Pages 221-231 | Published online: 06 Jul 2016
 

ABSTRACT

The tensions between the strange (foreign) and the familiar (domestic), and the issue of finding a balance between them, are well known to translators. Taking crime fiction as an exemplary field, this study explores translation decisions as part of a continuum alongside authorial and even editorial strategies for the mediation of ‘national’ (understood as including local and/or regional) cultures. Taking examples from Icelandic and French crime writing, this analysis focuses on the role played by food in representing nations, and explores some of the differences between well- and lesser-known cuisines in respect of representing nations both in the original and in translation.

Disclosure statement

No potential conflict of interest was reported by the author.

Notes

1. Note that the present study deals only with translations from Icelandic and French into English.

2. For example, both June Wright and Gabrielle Lord for the former title, and Peter Corris for the latter. ‘A true queen of Swedish crime’: cover description by Mons Kallentoft, referring to Kristina Ohlsson (The Disappeared, 2013).

3. Curry is also associated with British culture, where it becomes a marker of the colonial past and immigrant populations (Ashley Citation2004, esp. 78–85).

4. It could be argued here, as the analysis that follows will show, that French food casts a much wider net, epitomising the value of classic cuisine in ways that other national food practices cannot match.

5. My choice here of a source language and culture of which I have almost no knowledge is deliberate, and designed to provide a contrast with the French examples that will follow. I should add, however, that I read the translations from Icelandic with a translator’s eye, looking for possible interventions (glosses, explanations) and noting the retention of any Icelandic terms, whether italicised or not.

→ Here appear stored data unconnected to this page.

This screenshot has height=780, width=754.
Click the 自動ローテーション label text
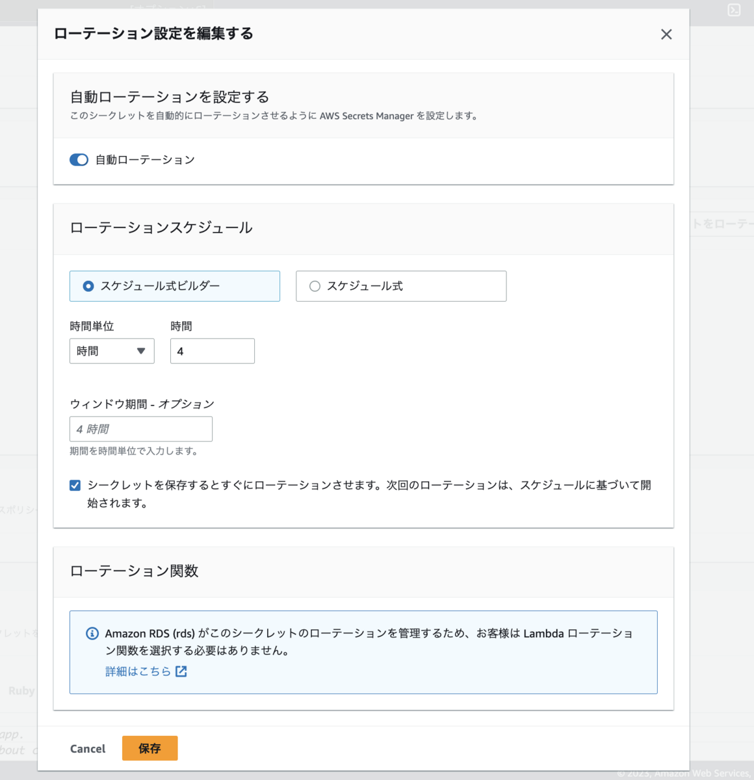coord(145,160)
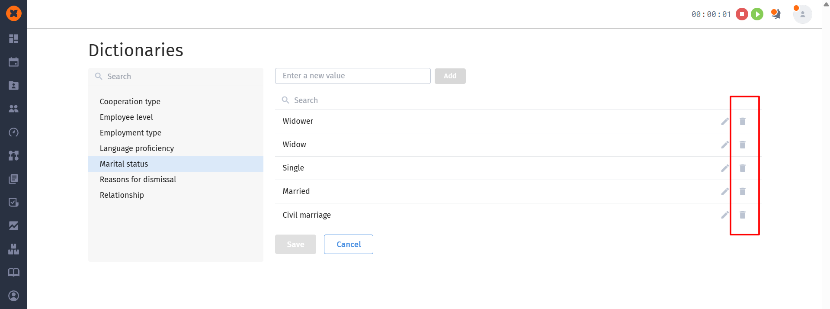Open the user avatar profile menu

[x=802, y=14]
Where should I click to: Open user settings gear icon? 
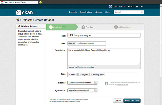click(x=137, y=6)
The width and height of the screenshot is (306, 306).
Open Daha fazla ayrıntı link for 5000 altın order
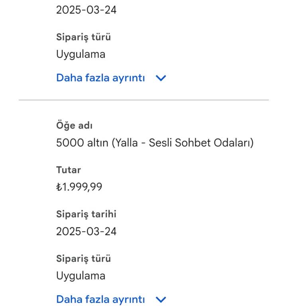tap(100, 299)
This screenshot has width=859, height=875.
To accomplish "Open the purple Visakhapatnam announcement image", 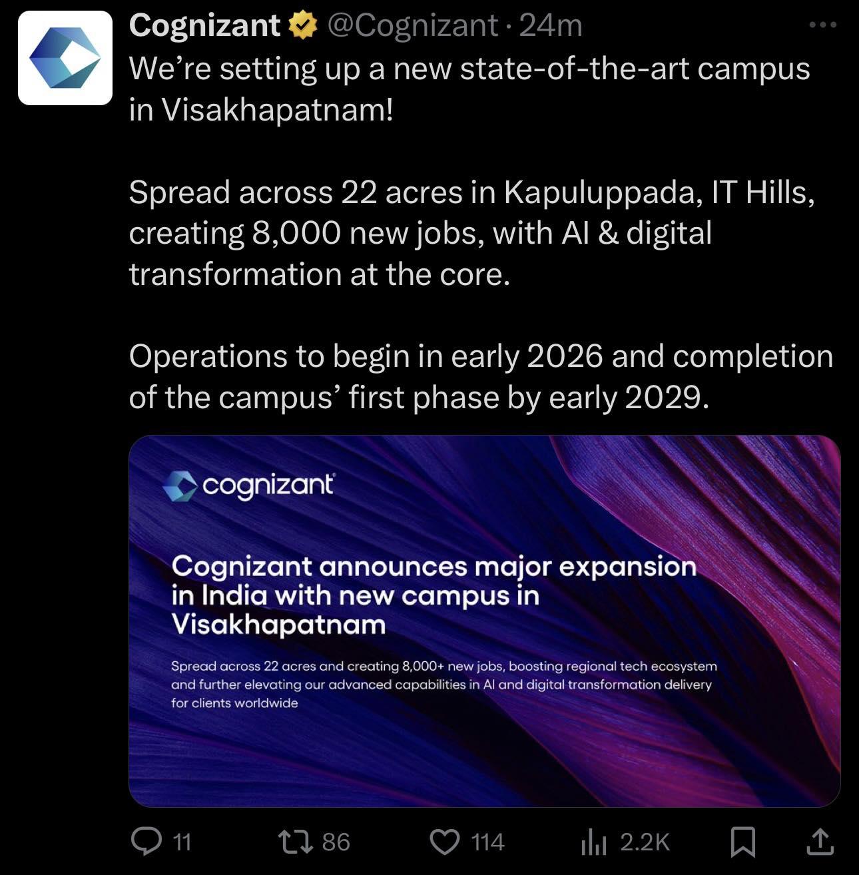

6. We should not forget that for both the first novel in the series, Jar City (Indriđason 2000) and Kormákur’s film based on it (2006), the Icelandic takeaway dish, boiled sheep’s head (svið), is invariably commented on by reviewers.

7. Possibly an indirect reference to the Icelandic custom of serving a buffet of various cured meats (Þorramatur) through midwinter.

8. As indicated, lack of knowledge of the source language prevents identifying this as a translator’s in-text gloss or a term present in the original. Of all the food and drink items mentioned, only brennivín and hardfiskur are retained in (italicised) Icelandic.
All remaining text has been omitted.